- WORK INSTRUCTION:
In the material that follows, switch every "Locate an element on the screen" to "Find an element on the screen" and reproduce everything else unchanged.

===== DATASET CONTENT =====

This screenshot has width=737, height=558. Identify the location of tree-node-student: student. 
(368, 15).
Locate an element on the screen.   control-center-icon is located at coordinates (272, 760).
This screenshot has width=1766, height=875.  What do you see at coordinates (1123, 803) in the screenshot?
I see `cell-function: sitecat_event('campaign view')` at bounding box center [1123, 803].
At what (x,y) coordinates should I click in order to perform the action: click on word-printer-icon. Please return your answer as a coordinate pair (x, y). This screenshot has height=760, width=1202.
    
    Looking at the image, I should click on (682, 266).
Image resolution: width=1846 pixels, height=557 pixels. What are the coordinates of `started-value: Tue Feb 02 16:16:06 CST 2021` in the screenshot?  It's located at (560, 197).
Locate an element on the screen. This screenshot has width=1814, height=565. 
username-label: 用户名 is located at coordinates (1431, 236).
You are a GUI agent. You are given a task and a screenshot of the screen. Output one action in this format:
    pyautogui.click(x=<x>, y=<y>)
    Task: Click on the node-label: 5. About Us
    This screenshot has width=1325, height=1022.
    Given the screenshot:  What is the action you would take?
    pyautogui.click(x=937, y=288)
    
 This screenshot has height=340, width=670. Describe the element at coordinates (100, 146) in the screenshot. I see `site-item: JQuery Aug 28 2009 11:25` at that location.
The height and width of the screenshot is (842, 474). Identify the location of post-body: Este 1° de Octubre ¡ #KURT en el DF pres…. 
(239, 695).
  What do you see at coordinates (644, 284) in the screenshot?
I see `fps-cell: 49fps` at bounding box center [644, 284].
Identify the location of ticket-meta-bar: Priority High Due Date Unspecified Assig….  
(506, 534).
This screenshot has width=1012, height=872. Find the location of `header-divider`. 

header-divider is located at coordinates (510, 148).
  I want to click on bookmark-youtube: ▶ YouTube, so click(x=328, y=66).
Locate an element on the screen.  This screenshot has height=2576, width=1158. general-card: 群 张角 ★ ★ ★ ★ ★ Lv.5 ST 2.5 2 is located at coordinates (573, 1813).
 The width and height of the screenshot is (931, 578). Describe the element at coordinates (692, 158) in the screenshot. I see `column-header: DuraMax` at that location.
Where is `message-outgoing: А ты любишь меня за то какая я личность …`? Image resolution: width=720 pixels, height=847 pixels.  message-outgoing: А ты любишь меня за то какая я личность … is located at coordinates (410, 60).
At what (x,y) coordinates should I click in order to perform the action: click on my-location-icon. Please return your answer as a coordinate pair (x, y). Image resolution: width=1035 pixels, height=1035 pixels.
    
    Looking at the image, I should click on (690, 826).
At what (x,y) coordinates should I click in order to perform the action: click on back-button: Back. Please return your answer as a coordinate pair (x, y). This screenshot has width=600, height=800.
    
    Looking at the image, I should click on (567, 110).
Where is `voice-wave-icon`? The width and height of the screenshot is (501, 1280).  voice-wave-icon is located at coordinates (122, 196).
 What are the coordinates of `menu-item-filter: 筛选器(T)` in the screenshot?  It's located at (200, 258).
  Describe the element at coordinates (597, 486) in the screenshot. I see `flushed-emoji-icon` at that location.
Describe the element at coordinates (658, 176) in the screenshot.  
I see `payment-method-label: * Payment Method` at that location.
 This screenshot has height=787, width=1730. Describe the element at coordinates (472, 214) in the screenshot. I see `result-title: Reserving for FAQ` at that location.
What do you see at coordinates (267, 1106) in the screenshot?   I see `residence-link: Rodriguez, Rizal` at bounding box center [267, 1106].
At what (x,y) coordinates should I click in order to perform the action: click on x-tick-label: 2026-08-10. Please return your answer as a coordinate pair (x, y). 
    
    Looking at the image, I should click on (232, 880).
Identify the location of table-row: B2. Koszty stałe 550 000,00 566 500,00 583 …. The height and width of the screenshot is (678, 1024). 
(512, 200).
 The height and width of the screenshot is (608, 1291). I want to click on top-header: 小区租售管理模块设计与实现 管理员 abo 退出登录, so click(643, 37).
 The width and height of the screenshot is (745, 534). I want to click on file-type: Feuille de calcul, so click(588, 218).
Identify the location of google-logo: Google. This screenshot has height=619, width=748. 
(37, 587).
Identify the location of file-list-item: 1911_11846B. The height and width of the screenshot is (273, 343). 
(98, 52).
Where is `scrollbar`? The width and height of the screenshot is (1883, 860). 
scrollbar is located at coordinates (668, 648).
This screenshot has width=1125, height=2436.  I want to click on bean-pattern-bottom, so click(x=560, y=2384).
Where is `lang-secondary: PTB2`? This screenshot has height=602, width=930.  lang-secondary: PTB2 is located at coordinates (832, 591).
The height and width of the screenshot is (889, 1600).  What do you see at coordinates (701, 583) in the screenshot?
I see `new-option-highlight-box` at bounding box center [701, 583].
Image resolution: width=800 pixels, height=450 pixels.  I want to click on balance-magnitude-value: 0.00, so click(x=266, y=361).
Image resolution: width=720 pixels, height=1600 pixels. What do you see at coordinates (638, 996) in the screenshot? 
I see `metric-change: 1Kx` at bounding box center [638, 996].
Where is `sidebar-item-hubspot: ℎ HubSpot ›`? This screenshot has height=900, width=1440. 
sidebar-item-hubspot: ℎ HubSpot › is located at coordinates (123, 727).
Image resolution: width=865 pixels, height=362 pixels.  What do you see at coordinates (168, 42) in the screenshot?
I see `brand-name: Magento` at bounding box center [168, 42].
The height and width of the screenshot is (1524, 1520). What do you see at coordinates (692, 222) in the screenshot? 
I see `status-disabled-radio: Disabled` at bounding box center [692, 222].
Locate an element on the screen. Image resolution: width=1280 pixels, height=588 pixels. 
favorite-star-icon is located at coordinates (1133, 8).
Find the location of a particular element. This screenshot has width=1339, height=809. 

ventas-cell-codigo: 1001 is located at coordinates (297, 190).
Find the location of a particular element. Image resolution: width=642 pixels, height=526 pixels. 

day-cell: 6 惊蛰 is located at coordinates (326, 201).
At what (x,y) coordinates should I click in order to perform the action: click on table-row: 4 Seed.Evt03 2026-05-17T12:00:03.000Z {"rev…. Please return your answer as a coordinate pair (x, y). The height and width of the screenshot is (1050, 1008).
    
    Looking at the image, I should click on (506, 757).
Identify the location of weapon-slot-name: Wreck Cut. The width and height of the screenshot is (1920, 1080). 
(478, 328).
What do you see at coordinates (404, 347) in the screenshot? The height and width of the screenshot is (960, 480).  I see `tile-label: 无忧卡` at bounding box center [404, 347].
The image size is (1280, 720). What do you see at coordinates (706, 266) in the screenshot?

=====

- SOLUTION TO THIS EXERCISE:
This screenshot has width=737, height=558. Identify the location of tree-node-student: student. 
(368, 15).
Find an element on the screen.   control-center-icon is located at coordinates (272, 760).
This screenshot has width=1766, height=875.  What do you see at coordinates (1123, 803) in the screenshot?
I see `cell-function: sitecat_event('campaign view')` at bounding box center [1123, 803].
At what (x,y) coordinates should I click in order to perform the action: click on word-printer-icon. Please return your answer as a coordinate pair (x, y). This screenshot has height=760, width=1202.
    
    Looking at the image, I should click on (682, 266).
Image resolution: width=1846 pixels, height=557 pixels. What are the coordinates of `started-value: Tue Feb 02 16:16:06 CST 2021` in the screenshot?  It's located at (560, 197).
Find an element on the screen. This screenshot has width=1814, height=565. 
username-label: 用户名 is located at coordinates (1431, 236).
You are a GUI agent. You are given a task and a screenshot of the screen. Output one action in this format:
    pyautogui.click(x=<x>, y=<y>)
    Task: Click on the node-label: 5. About Us
    This screenshot has width=1325, height=1022.
    Given the screenshot:  What is the action you would take?
    pyautogui.click(x=937, y=288)
    
 This screenshot has height=340, width=670. Describe the element at coordinates (100, 146) in the screenshot. I see `site-item: JQuery Aug 28 2009 11:25` at that location.
The height and width of the screenshot is (842, 474). Identify the location of post-body: Este 1° de Octubre ¡ #KURT en el DF pres…. 
(239, 695).
  What do you see at coordinates (644, 284) in the screenshot?
I see `fps-cell: 49fps` at bounding box center [644, 284].
Identify the location of ticket-meta-bar: Priority High Due Date Unspecified Assig….  
(506, 534).
This screenshot has width=1012, height=872. Find the location of `header-divider`. 

header-divider is located at coordinates (510, 148).
  I want to click on bookmark-youtube: ▶ YouTube, so click(x=328, y=66).
Find an element on the screen.  This screenshot has height=2576, width=1158. general-card: 群 张角 ★ ★ ★ ★ ★ Lv.5 ST 2.5 2 is located at coordinates (573, 1813).
 The width and height of the screenshot is (931, 578). Describe the element at coordinates (692, 158) in the screenshot. I see `column-header: DuraMax` at that location.
Where is `message-outgoing: А ты любишь меня за то какая я личность …`? Image resolution: width=720 pixels, height=847 pixels.  message-outgoing: А ты любишь меня за то какая я личность … is located at coordinates (410, 60).
At what (x,y) coordinates should I click in order to perform the action: click on my-location-icon. Please return your answer as a coordinate pair (x, y). Image resolution: width=1035 pixels, height=1035 pixels.
    
    Looking at the image, I should click on (690, 826).
At what (x,y) coordinates should I click in order to perform the action: click on back-button: Back. Please return your answer as a coordinate pair (x, y). This screenshot has width=600, height=800.
    
    Looking at the image, I should click on (567, 110).
Where is `voice-wave-icon`? The width and height of the screenshot is (501, 1280).  voice-wave-icon is located at coordinates (122, 196).
 What are the coordinates of `menu-item-filter: 筛选器(T)` in the screenshot?  It's located at (200, 258).
  Describe the element at coordinates (597, 486) in the screenshot. I see `flushed-emoji-icon` at that location.
Describe the element at coordinates (658, 176) in the screenshot.  
I see `payment-method-label: * Payment Method` at that location.
 This screenshot has height=787, width=1730. Describe the element at coordinates (472, 214) in the screenshot. I see `result-title: Reserving for FAQ` at that location.
What do you see at coordinates (267, 1106) in the screenshot?   I see `residence-link: Rodriguez, Rizal` at bounding box center [267, 1106].
At what (x,y) coordinates should I click in order to perform the action: click on x-tick-label: 2026-08-10. Please return your answer as a coordinate pair (x, y). 
    
    Looking at the image, I should click on (232, 880).
Identify the location of table-row: B2. Koszty stałe 550 000,00 566 500,00 583 …. The height and width of the screenshot is (678, 1024). 
(512, 200).
 The height and width of the screenshot is (608, 1291). I want to click on top-header: 小区租售管理模块设计与实现 管理员 abo 退出登录, so click(643, 37).
 The width and height of the screenshot is (745, 534). I want to click on file-type: Feuille de calcul, so click(588, 218).
Identify the location of google-logo: Google. This screenshot has height=619, width=748. 
(37, 587).
Identify the location of file-list-item: 1911_11846B. The height and width of the screenshot is (273, 343). 
(98, 52).
Where is `scrollbar`? The width and height of the screenshot is (1883, 860). 
scrollbar is located at coordinates (668, 648).
This screenshot has width=1125, height=2436.  I want to click on bean-pattern-bottom, so click(x=560, y=2384).
Where is `lang-secondary: PTB2`? This screenshot has height=602, width=930.  lang-secondary: PTB2 is located at coordinates (832, 591).
The height and width of the screenshot is (889, 1600).  What do you see at coordinates (701, 583) in the screenshot?
I see `new-option-highlight-box` at bounding box center [701, 583].
Image resolution: width=800 pixels, height=450 pixels.  I want to click on balance-magnitude-value: 0.00, so click(x=266, y=361).
Image resolution: width=720 pixels, height=1600 pixels. What do you see at coordinates (638, 996) in the screenshot? 
I see `metric-change: 1Kx` at bounding box center [638, 996].
Where is `sidebar-item-hubspot: ℎ HubSpot ›`? This screenshot has height=900, width=1440. 
sidebar-item-hubspot: ℎ HubSpot › is located at coordinates (123, 727).
Image resolution: width=865 pixels, height=362 pixels.  What do you see at coordinates (168, 42) in the screenshot?
I see `brand-name: Magento` at bounding box center [168, 42].
The height and width of the screenshot is (1524, 1520). What do you see at coordinates (692, 222) in the screenshot? 
I see `status-disabled-radio: Disabled` at bounding box center [692, 222].
Find an element on the screen. Image resolution: width=1280 pixels, height=588 pixels. 
favorite-star-icon is located at coordinates (1133, 8).
Find the location of a particular element. This screenshot has width=1339, height=809. 

ventas-cell-codigo: 1001 is located at coordinates (297, 190).
Find the location of a particular element. Image resolution: width=642 pixels, height=526 pixels. 

day-cell: 6 惊蛰 is located at coordinates (326, 201).
At what (x,y) coordinates should I click in order to perform the action: click on table-row: 4 Seed.Evt03 2026-05-17T12:00:03.000Z {"rev…. Please return your answer as a coordinate pair (x, y). The height and width of the screenshot is (1050, 1008).
    
    Looking at the image, I should click on (506, 757).
Identify the location of weapon-slot-name: Wreck Cut. The width and height of the screenshot is (1920, 1080). 
(478, 328).
What do you see at coordinates (404, 347) in the screenshot? The height and width of the screenshot is (960, 480).  I see `tile-label: 无忧卡` at bounding box center [404, 347].
The image size is (1280, 720). What do you see at coordinates (706, 266) in the screenshot?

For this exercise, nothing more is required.